Extrait à lire →
Comme je l’ai écrit dans mon encyclique Fratelli tutti, « la politique doit faire de l’élimination effective de la faim l’un de ses objectifs prioritaires et impératifs. En effet, « lorsque la spéculation financière manipule le prix des aliments, en les traitant comme une marchandise comme les autres, des millions de personnes souffrent et meurent de faim. En même temps, des tonnes de nourriture sont jetées. Cela constitue un véritable scandale. La faim est un crime ; la nourriture est un droit inaliénable ». Souvent, dans nos disputes sémantiques ou idéologiques, nous laissons nos frères mourir de faim et de soif » (189).
Toutefois, dans le contexte d’un monde globalisé confronté à une multitude de défis interconnectés, il est essentiel de reconnaître les pressions considérables qui s’exercent actuellement sur le système international. Ces pressions se manifestent sous des formes variées, notamment par l’intensification des guerres et des conflits, des activités terroristes, des politiques étrangères agressives et des actes d’agression, ainsi que par la persistance des injustices. Il est donc de la plus haute importance que le Groupe des 20 identifie de nouvelles voies pour parvenir à une paix stable et durable dans toutes les zones de conflit, avec pour objectif de restaurer la dignité des personnes touchées.
Les conflits armés actuels ne sont pas seulement responsables d’un nombre considérable de morts, de déplacements massifs et de dégradations environnementales ; ils contribuent également à l’augmentation de la famine et de la pauvreté, à la fois directement dans les zones touchées et indirectement dans les pays situés à des centaines ou des milliers de kilomètres des zones de conflit, notamment en perturbant les chaînes d’approvisionnement. Les guerres continuent d’exercer une pression considérable sur les économies nationales, notamment en raison des sommes exorbitantes dépensées en armes et en armements.
En outre, il existe un paradoxe majeur en matière d’accès à l’alimentation. D’une part, plus de 3 milliards de personnes n’ont pas accès à une alimentation nutritive. D’autre part, près de 2 milliards d’individus sont en surpoids ou obèses en raison d’une mauvaise alimentation et d’un mode de vie sédentaire. Il est donc nécessaire de déployer des efforts concertés pour s’engager activement dans un changement à tous les niveaux et réorganiser les systèmes alimentaires dans leur ensemble (cf. Message pour la Journée mondiale de l’alimentation 2021).
Plus encore, il est très préoccupant que la société n’ait pas encore trouvé le moyen de faire face à la situation tragique de ceux qui sont confrontés à la famine. L’acceptation silencieuse de la famine par la société humaine est une injustice scandaleuse et une grave offense. Ceux qui, par l’usure et la cupidité, causent la famine et la mort de leurs frères et sœurs dans la famille humaine commettent indirectement un homicide qui leur est imputable (cf. Catéchisme de l’Église catholique, n. 2269). Aucun effort ne doit être épargné pour sortir les gens de la pauvreté et de la faim.
Il est important de garder à l’esprit que le problème de la faim n’est pas seulement une question d’insuffisance alimentaire ; il est plutôt la conséquence d’injustices sociales et économiques plus vastes. La pauvreté, en particulier, contribue largement à la faim, en perpétuant un cycle d’inégalités économiques et sociales omniprésent dans notre société mondiale. La relation entre faim et pauvreté est inextricablement liée.

Données sources →
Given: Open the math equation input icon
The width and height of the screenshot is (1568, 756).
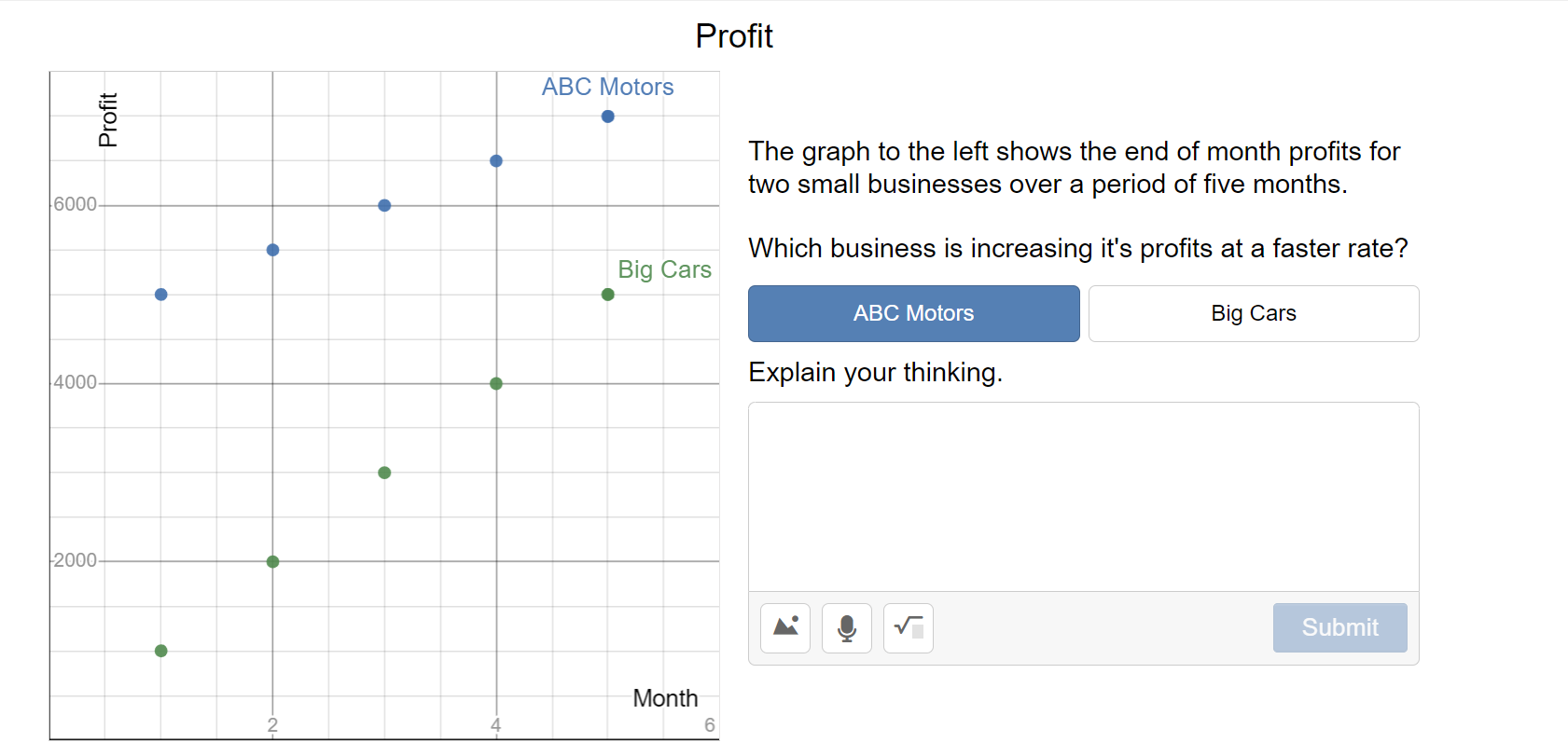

Objectif →
Rédigez la suite du texte sur la faim et la pauvreté dans le monde, en partant juste après sa dernière phrase.

Résultat attendu →
Il est donc évident qu’il faut agir immédiatement et de manière décisive pour éradiquer le fléau de la faim et de la pauvreté.
Ces actions doivent être menées de manière conjointe et collaborative, avec la participation de l’ensemble de la communauté internationale. La mise en œuvre de mesures efficaces exige un engagement concret des gouvernements, des organisations internationales et de la société dans son ensemble. La dignité humaine donnée par Dieu à chaque individu, l’accès aux biens de base et la répartition équitable des ressources doivent être prioritaires dans tous les agendas politiques et sociaux.
De plus, l’éradication de la malnutrition ne peut se faire par la simple augmentation de la production alimentaire mondiale. En effet, la nourriture est déjà suffisante pour nourrir tous les habitants de notre planète ; elle est simplement inégalement répartie. Il est donc essentiel de reconnaître la quantité considérable de nourriture gaspillée chaque jour. La lutte contre le gaspillage alimentaire est un défi qui nécessite une action collective. De cette manière, les ressources peuvent être réorientées vers des investissements qui aident les pauvres et les affamés à satisfaire leurs besoins fondamentaux. En outre, il est tout aussi nécessaire de mettre en œuvre des systèmes alimentaires durables sur le plan environnemental et bénéfiques pour les communautés locales.
Il est clair qu’une approche intégrée, globale et multilatérale est essentielle pour relever ces défis. Compte tenu de l’ampleur et de la portée géographique du problème, les solutions à court terme ne suffisent pas. Une vision et une stratégie à long terme sont nécessaires pour lutter efficacement contre la malnutrition. Un engagement soutenu et cohérent est essentiel pour atteindre cet objectif, et il ne doit pas dépendre des circonstances immédiates.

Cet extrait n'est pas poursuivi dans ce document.